Disregarded no more: China, its military aspirations, & its nuclear arms

Disregarded no more: China, its military aspirations, & its nuclear arms

Disregarded no more: China, its military aspirations, & its nuclear arms

A warning once ignored by the media and most China watchers is now coming to pass: the communist regime's drastically expanding military and nuclear arsenal could be bringing them a step closer to the top echelon of regional military superiority.

Navy Adm. John Aquilino, the U.S. Indo-Pacific commander, previously indicated that the Chinese regime is pursuing what he described as "the largest military build-up in history" since World War II. The commander's remarks followed China's open disdain to the Australia, U.K., and U.S. (AUKUS) defense pact which announced in September 2021.

"If you'd like to talk about nuclear weapons and the concern for a nuclear arms race, all you have to do is look into the PRC [People's Republic of China]," the admiral said last week at a joint press conference with Indonesian military chief Gen. Andika Perkas.

Retired U.S. Marine Colonel Grant Newsham was the first Marine Liaison Officer to the Japan Ground Self-Defense Force. He tells American Family News he agrees with Aquilino.

Newsham, Grant (Center for Security Policy) Newsham

"[The admiral] rightly described the PRC's conventional military buildup as the biggest, fastest military buildup of any nation since World War II, if not in history," he warns. "China's expanding nuclear force is really just adding to the threat it already poses."

One specific area of concern for Newsham is that Beijing might actually use nuclear weapons, despite promises it will never use them first. The retired Marine Corps officer refuses to completely dismiss the potential for a nuclear war should America come to the aid of Taiwan against the PRC.

"[Even] if China had no nuclear weapons, its conventional force – which continues to grow in size and capability – is a useful tool for Beijing as it seeks regional domination, [which includes] driving out the Americans and putting the Japanese in their place," Newsham admits. "The threats are clear … and one can also see the difficulties the PRC poses to smaller regional nations trying to stay free and independent."

Unity seen as threat

As Newsham explains, the main objective of the AUKUS trilateral security agreement was to help Australia obtain nuclear submarines.

"But AUKUS calls for – or allows – cooperation between the three countries on a range of other defense technologies," he adds, explaining that "there is no reason other free nations, such as Japan and Canada, for example, cannot join in on certain projects and activities."

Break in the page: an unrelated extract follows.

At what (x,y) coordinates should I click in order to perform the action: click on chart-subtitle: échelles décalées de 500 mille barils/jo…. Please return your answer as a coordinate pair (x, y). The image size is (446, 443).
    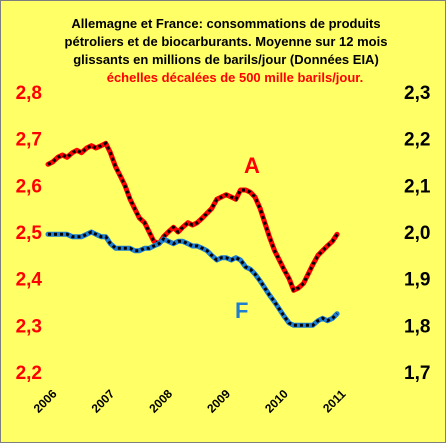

AUKUS is important, he continues, because "the most effective means for the free nations to defend themselves from Chinese aggression is aligning with each other and demonstrating military, political, economic, and diplomatic cooperation." And according to the retired military officer, the Chinese communists "absolutely hate it when its intended victims unify to defend themselves."

Reality changes minds

Newsham suggests that the media "tends to assume that China isn't serious about using nuclear weapons – for real or for intimidation." In addition, he argues that most U.S. analysts and China Hands* "absolutely dismissed the suggestion China had – or intended to have – a nuclear arsenal beyond the bare minimum, and only to respond to an American attack."

Now, he says, it's ironic that many who dismissed the Chinese military threat "are saying the PLA [People's Liberation Army] is so powerful that we have no choice but to let them do what they want with Taiwan and to otherwise accommodate the PRC."

But Newsham argues "they are wrong once again." He suggests that if the free world – led by the U.S. – "keeps its wits about it and plays to its strengths," it can keep the Chinese Communist Party at bay and "stewing in its juices while the free world lives nicely."

* "China Hands" is a term that refers to American diplomats, journalists, and soldiers known for their knowledge of China and influence on American policy before, during, and after WWII. During and after the Cold War, the term "China watcher" became popularized.